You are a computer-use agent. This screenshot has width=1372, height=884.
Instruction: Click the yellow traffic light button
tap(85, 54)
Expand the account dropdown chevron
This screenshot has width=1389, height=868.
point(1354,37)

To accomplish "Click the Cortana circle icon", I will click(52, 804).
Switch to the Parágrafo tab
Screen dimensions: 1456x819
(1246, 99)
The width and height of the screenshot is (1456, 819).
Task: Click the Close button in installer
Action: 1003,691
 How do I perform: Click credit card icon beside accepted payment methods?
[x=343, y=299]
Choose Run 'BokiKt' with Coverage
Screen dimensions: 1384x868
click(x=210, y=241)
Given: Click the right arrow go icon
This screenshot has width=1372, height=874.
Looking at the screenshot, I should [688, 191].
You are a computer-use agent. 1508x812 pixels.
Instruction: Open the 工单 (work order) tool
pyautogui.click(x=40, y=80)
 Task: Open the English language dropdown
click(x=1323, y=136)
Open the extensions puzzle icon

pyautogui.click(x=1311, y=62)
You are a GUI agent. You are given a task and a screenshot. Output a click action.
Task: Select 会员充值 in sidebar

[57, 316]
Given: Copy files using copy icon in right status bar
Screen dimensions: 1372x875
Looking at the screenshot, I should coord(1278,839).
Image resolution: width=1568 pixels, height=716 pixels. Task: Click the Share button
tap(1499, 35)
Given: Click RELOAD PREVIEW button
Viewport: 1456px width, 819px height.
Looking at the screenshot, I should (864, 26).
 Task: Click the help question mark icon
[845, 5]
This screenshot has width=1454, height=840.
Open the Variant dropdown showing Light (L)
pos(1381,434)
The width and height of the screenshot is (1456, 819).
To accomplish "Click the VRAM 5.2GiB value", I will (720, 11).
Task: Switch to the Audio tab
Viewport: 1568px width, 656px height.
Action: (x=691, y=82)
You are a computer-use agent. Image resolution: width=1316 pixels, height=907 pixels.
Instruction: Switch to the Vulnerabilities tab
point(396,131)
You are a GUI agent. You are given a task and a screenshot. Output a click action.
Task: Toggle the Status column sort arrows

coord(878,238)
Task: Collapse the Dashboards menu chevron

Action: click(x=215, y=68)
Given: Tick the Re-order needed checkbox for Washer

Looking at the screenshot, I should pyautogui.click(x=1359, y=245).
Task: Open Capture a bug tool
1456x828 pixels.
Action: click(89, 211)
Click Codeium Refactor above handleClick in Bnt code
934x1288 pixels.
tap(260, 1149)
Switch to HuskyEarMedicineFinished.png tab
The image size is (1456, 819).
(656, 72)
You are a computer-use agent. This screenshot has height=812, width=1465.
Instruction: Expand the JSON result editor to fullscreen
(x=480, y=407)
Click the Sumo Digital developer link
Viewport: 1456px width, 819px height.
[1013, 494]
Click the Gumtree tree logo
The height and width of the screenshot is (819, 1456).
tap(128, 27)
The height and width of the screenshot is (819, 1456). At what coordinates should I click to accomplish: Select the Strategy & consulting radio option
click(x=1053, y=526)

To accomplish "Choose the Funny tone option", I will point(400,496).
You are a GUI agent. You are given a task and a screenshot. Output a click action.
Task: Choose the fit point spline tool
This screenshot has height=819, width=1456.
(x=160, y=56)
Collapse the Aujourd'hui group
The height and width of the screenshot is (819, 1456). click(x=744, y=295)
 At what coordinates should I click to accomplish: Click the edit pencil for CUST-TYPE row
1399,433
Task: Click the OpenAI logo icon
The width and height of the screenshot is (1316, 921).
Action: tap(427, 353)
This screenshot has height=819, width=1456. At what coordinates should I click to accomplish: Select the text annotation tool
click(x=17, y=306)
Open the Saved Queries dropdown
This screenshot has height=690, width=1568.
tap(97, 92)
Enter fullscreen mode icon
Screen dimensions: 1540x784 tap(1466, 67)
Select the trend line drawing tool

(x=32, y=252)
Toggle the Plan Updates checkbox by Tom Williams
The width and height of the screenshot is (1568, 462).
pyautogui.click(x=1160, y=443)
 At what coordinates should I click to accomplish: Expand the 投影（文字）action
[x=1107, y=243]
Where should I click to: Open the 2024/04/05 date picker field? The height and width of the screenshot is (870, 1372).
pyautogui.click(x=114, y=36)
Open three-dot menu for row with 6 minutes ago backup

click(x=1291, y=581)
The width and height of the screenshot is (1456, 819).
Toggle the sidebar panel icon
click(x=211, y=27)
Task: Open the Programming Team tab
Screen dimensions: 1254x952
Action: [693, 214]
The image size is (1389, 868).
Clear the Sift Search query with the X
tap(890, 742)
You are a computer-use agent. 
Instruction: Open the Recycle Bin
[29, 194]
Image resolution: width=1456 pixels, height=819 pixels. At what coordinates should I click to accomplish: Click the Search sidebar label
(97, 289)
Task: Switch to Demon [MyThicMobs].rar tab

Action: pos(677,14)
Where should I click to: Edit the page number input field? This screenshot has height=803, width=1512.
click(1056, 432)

Work instructions: All lines from the one that contains "Clear the Sift Search query with the X" through the end of the material are to be quoted exactly, with both ends included.

Output of the exercise:
Clear the Sift Search query with the X
tap(890, 742)
You are a computer-use agent. 
Instruction: Open the Recycle Bin
[29, 194]
Image resolution: width=1456 pixels, height=819 pixels. At what coordinates should I click to accomplish: Click the Search sidebar label
(97, 289)
Task: Switch to Demon [MyThicMobs].rar tab

Action: pos(677,14)
Where should I click to: Edit the page number input field? This screenshot has height=803, width=1512.
click(1056, 432)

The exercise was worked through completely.